The poor results come after a year of instability within the division, sparked largely by the company's Napster investment--a decision enforced from the top down on unwilling executives within BMG.
Over the past year, the division suffered a major management exodus, lead by the departure of its former CEO Strauss Zelnick, a transition that was complicated by the unexpected death of Zelnick's successor, Rudi Gassner, shortly after.
A flurry of executives loyal to Zelnick resigned or were shown the door, including marketing head Kevin Conroy, who joined rival AOL Time Warner.
To fill the gaps, Bertelsmann in January 2001 named Rolf Schmidt-Holtz, a former journalist and TV programmer with no experience in the record industry, as head of BMG Entertainment to fill in for Gassner. People close to BMG said Schmidt-Holtz was viewed as a temporary leader until BMG could close its merger with EMI, whereupon the combined entity would be run by more experienced executives.
The Napster gamble
The moment when most of the turmoil for Bertelsmann began was Oct. 31, 2000. That day, the company announced it would lend about $60 million to controversial file-sharing service Napster, thus setting down a new course for the company. Middelhoff declared that Napster would secure licenses from the recording industry and launch a revamped service that respected copyrighted material.

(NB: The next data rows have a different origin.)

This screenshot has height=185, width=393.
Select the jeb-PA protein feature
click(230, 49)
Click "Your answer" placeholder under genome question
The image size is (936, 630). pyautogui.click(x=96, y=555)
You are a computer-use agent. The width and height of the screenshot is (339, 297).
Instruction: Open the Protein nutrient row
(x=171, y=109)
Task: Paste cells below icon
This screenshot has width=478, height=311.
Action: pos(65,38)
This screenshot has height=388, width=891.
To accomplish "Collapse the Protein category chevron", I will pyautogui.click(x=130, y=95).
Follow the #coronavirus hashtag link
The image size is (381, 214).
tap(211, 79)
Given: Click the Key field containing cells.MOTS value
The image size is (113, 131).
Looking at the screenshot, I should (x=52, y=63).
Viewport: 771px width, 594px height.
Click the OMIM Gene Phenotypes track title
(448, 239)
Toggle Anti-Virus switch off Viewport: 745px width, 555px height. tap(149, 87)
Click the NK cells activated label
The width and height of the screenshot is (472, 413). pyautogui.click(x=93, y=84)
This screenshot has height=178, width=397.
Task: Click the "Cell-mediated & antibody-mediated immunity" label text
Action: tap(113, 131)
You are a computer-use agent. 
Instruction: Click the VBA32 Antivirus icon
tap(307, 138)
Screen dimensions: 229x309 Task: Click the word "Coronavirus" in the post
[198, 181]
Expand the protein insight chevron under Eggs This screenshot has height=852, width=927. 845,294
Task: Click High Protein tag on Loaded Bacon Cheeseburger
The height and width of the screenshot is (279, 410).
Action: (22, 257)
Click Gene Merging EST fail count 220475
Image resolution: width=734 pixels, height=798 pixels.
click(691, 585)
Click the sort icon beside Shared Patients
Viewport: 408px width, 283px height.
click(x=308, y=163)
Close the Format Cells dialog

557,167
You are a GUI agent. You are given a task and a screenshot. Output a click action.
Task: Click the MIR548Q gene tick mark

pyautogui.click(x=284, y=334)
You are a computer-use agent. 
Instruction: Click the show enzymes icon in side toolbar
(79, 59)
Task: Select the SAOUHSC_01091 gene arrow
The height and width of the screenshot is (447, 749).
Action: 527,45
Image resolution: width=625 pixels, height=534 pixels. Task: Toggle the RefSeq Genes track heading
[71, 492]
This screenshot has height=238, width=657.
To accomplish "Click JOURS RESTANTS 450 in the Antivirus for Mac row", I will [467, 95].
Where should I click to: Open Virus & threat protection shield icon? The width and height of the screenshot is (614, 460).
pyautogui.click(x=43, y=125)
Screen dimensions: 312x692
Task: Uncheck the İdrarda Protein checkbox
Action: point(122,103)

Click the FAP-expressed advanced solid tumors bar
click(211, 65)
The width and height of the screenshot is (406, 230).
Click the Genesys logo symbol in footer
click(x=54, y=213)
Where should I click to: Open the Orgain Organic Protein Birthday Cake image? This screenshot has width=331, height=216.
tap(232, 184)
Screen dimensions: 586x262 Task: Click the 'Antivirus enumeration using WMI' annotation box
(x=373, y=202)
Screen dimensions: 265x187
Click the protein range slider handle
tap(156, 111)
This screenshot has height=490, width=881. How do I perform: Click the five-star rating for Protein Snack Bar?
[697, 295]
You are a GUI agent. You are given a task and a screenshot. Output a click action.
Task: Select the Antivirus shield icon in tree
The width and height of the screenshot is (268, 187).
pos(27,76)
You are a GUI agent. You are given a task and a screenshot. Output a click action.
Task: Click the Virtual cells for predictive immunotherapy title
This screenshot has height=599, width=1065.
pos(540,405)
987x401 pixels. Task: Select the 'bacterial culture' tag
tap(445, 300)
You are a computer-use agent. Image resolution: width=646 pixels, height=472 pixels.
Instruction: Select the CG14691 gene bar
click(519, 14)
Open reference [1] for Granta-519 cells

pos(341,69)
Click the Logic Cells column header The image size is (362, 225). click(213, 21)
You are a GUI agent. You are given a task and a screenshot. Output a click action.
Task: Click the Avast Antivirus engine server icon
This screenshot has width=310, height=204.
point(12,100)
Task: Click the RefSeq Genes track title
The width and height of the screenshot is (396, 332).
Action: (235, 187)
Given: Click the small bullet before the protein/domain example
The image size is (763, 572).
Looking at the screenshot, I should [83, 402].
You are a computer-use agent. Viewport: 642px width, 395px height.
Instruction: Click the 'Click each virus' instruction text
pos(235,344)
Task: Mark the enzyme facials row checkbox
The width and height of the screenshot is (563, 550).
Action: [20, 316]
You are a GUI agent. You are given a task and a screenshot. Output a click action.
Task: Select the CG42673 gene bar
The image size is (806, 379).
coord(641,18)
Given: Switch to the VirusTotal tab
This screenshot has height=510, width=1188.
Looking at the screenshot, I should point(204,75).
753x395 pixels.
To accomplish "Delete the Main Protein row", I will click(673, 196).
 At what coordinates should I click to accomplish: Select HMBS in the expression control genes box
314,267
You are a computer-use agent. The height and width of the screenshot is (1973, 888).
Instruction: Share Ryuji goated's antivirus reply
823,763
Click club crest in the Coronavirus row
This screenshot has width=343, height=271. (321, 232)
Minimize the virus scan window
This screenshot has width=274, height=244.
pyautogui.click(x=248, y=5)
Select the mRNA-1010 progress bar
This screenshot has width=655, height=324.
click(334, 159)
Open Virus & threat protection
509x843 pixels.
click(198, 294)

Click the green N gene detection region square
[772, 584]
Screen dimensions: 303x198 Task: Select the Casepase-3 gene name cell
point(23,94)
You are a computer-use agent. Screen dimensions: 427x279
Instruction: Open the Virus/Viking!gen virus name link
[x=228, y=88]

In June, Napster signed an agreement to support the MusicNet subscription service. Then in September, Napster settled a lawsuit brought by music publishers. Napster was forced to pay $26 million in settlement fees and a $10 million upfront fee to license songs represented by the National Music Publishers Association, opening the door for it to sell copyrighted music. Executives close to Napster say the company has created a secure version of its service.
Despite such progress, Napster said last week that it has postponed the launch of the legal, paid version of its service until the first quarter of 2002.
Bertelsmann's Napster gamble now runs about $100 million. The original deal allows Bertelsmann to exercise warrants for equity once Napster launches a legal version. The media company also paid the bill in the publishers' deal and has pumped an additional $7 million to $12 million into the service, according to sources close to Napster and Bertelsmann.
"Bertelsmann needed to get into (the online-music game), and this was their entry point," said Mark Harrington, an equity analyst at JP Morgan in London. "I viewed it as a defensive play, and perhaps it was intended to make noise in the market."
The Napster investment was looked upon disdainfully by members of the recording industry. Many rivals criticized the deal, and Bertelsmann's subsequent publicity push surrounding Napster, as further proof of Middelhoff trying to ignite a media circus despite the company's participation in an ongoing record industry lawsuit against Napster.
Most damning, people point to Middelhoff's declaration that Napster would launch last July as proof that his promises are not golden. So far, the only company willing to use Napster's technology is Bertelsmann itself. And with the rise in Napster alternatives and the upcoming releases of MusicNet and Pressplay, both products of the record industry, Middelhoff's gamble appears to have backfired.
"It was a combination of not fully understanding copyright law and wanting to move quickly to take advantage of the perceived popularity of Napster," said one former Bertelsmann executive about Middelhoff's decision to invest in the file-swapping service. "The focus was on distribution, not copyright ownership."
Middelhoff has remained silent about the chances of striking licensing deals. To date, Napster's sole deal for distribution is with Bertelsmann-backed MusicNet. People close to Napster have characterized it as a licensing deal, and people close to the labels say the deal is limited to sharing technology.
"It's like they're launching new Coke," said one executive close to MusicNet. "Napster is going to offer something that's not as good as the classic."